◆ **EXERCISE INPUT**:

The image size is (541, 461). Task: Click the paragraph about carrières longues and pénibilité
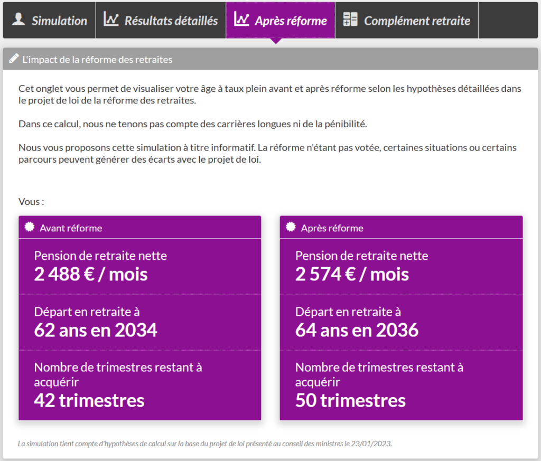[x=192, y=124]
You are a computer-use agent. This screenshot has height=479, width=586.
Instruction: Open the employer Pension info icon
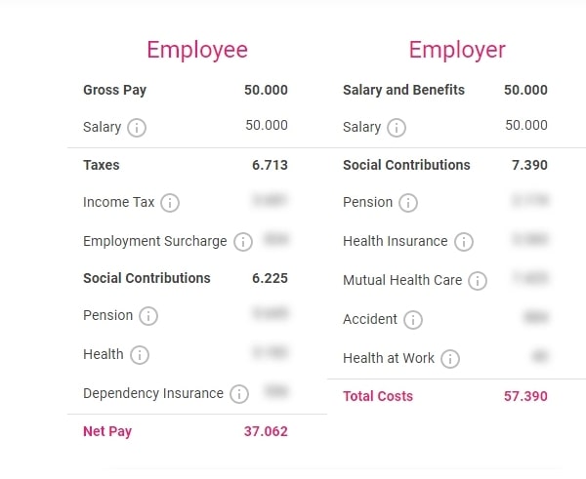click(408, 203)
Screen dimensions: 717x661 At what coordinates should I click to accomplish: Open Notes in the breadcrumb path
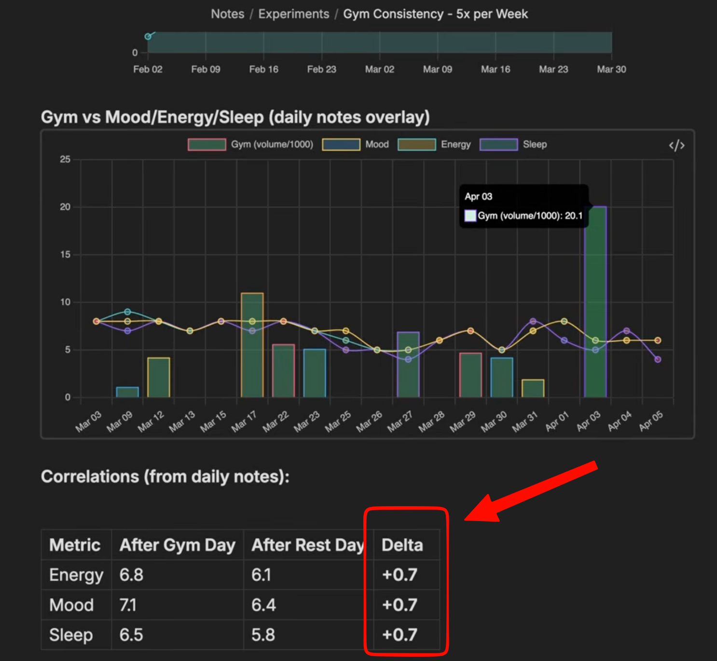227,14
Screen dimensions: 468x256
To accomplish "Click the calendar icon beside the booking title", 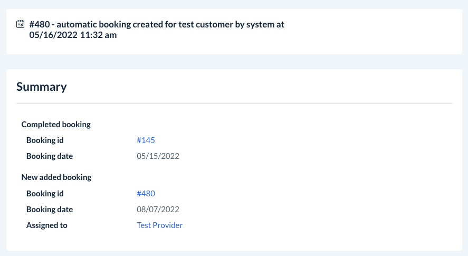I will (x=21, y=24).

◆ **GOAL OF THE EXERCISE**:
Pictures stay out. Transcribe the lines from the start of the entries above through the line with "Screen dimensions: 468x256", exactly.

◆ **ANSWER SPACE**:
The image size is (541, 461). Task: Click the paragraph about carrières longues and pénibilité
[x=192, y=124]
You are a computer-use agent. This screenshot has height=479, width=586.
Instruction: Open the employer Pension info icon
click(408, 203)
Screen dimensions: 717x661 At what coordinates should I click to accomplish: Open Notes in the breadcrumb path
227,14
Screen dimensions: 468x256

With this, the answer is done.